1) [15]. Terbinafine prevents fungal ergosterol biosynthesis by
specific and selective inhibition of fungal squalene epoxidase [16]. This
inhibition is followed by a destruction of the fungal cell wall due to
the enrichment of toxic squalene. The affinity of terbinafine to cytochrome-p-450
is low in contrast to the azoles. This is one reason for a lower rate
of interactions of terbinafine with co-medication in comparison to the
azoles.
After peroral application terbinafine is bound to plasma proteins for
the most part, and maximal plasma concentrations are reached within two
hours. The mean terminal plasma half life (t 1/2) after 4 weeks of terbinafine
is about three weeks. In the distal part of the nail plate it can be detected
within one week [17].
The usual dose of peroral terbinafine is 250 mg/d. For tinea corporis
or cruris infections it can be given for 2 to 4 weeks, in tinea pedis
for 2 to 6 weeks and in onychomycosis for 6 to 12 weeks.
Fluconazole
Fluconazole is a newer, bis-triazole antifungal drug and suitable for
peroral and parenteral administration. It has been used in oropharyngeal
and esophageal candidosis or other indications with great success in immunocompromised
patients for years. Recently the use of fluconazole has been evaluated
for tinea of glabrous skin and onychomycosis [18]. The in vitro
activity appears sufficient with a wide variety of fungi encompassing
not only yeasts but also dermatophytes. So far very little data are available
on the efficacy of fluconazole on mycoses of keratinised tissue, and experience
with this therapy is limited.
Fluconazole is well absorbed after peroral application. In contrast
to itraconazole, gastric acid, food and antacids or H-2-receptor blocking
agents do not influence absorption [19]. After absorption only 11% are
bound to plasma proteins, the rest can be found as unbound free molecules.

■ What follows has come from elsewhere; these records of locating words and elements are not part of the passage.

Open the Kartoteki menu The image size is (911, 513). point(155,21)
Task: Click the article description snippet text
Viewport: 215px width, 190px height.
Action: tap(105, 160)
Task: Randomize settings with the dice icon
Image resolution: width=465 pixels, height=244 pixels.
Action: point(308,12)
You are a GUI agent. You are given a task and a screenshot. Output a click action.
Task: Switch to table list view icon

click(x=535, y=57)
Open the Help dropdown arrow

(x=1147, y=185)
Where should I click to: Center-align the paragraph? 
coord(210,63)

Fluconazole shows a long plasma half life (t 1/2) of 30 hrs. In hair and
toenails it can be detected for four to five months after termination
of peroral therapy [20] (Fig.
2). Fluconazole is eliminated as unchanged drug through renal
excretion. Because of limited data a standard dosage for onychomycosis
cannot yet be given. 150 mg/d or 300 mg/d once a week might turn out as
the preferred dose in the near future [21]. For tinea of glabrous skin
50 mg/d for two to seven weeks is recommended [22] (Table
III).
Adverse effects
Some minor side effects including nausea, abdominal pain, vomiting,
diarrhoea, headache, dizziness, rash and pruritus may appear with all
the systemic antimycotics discussed here.

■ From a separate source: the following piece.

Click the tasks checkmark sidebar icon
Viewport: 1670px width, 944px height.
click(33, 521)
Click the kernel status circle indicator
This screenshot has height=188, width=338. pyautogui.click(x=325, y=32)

Itraconazole is an azole derivate as is ketoconazole, but severe hepatic
toxicity is not a major concern. Adverse effects reported in case reports
are debilitating edema and acute generalised exanthematous pustulosis
(AGEP) [23].
With terbinafine, over time, some reports on severe unwanted side effects
have been published. They comprise erythema multiforme, Stevens-Johnson
syndrome as well as toxic epidermal necrolysis. Fortunately none of these
severe effects has been lethal so far. As a non-severe side effect, taste
disturbances or dysgeusia occur in about 0.6% of patients; women tend
to be more often affected. The unwanted effect may last up to one month
after termination of therapy.
With fluconazole very few data on side effects in the context of therapy
of tinea are available. With other indications such as HIV-infection-related
fungal disease patients take a large variety of drugs additionally and
side effects cannot be easily differentiated between fluconazole and co-medication.

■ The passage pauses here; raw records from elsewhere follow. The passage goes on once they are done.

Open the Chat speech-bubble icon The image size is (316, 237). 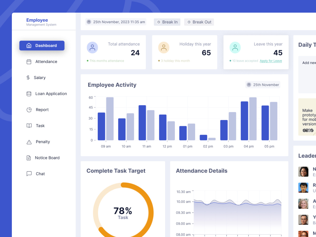coord(29,174)
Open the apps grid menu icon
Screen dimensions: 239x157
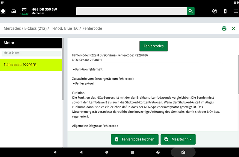click(3, 11)
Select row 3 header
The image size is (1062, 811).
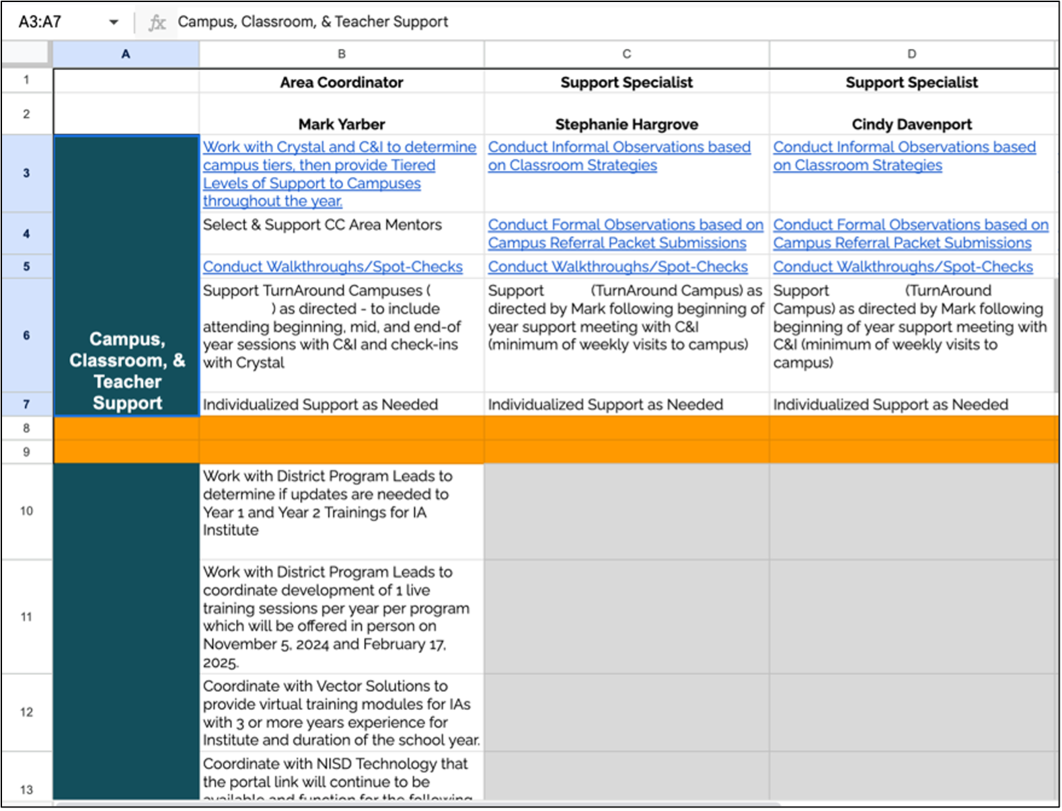[26, 173]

Anyhow, no severe side effects have been reported with respect to monotherapy
with fluconazole.
Outlook
With the newer antifungal agents, itraconazole, terbinafine and fluconazole,
much higher cure rates can be reached in comparison to griseofulvin or
topical therapy. The clinical results of treatment with itraconazole,
fluconazole and terbinafine are satisfactory. This is relevant especially
in more difficult indications such as onychomycosis and hyperkeratotic
tinea. The future will show which of these drugs offers better efficacy
in a given indication, and which induces less unwanted effects, and thus
commands a better benefit to risk ratio [24]. The role of fluconazole
for tinea unguium in particular awaits further elucidation.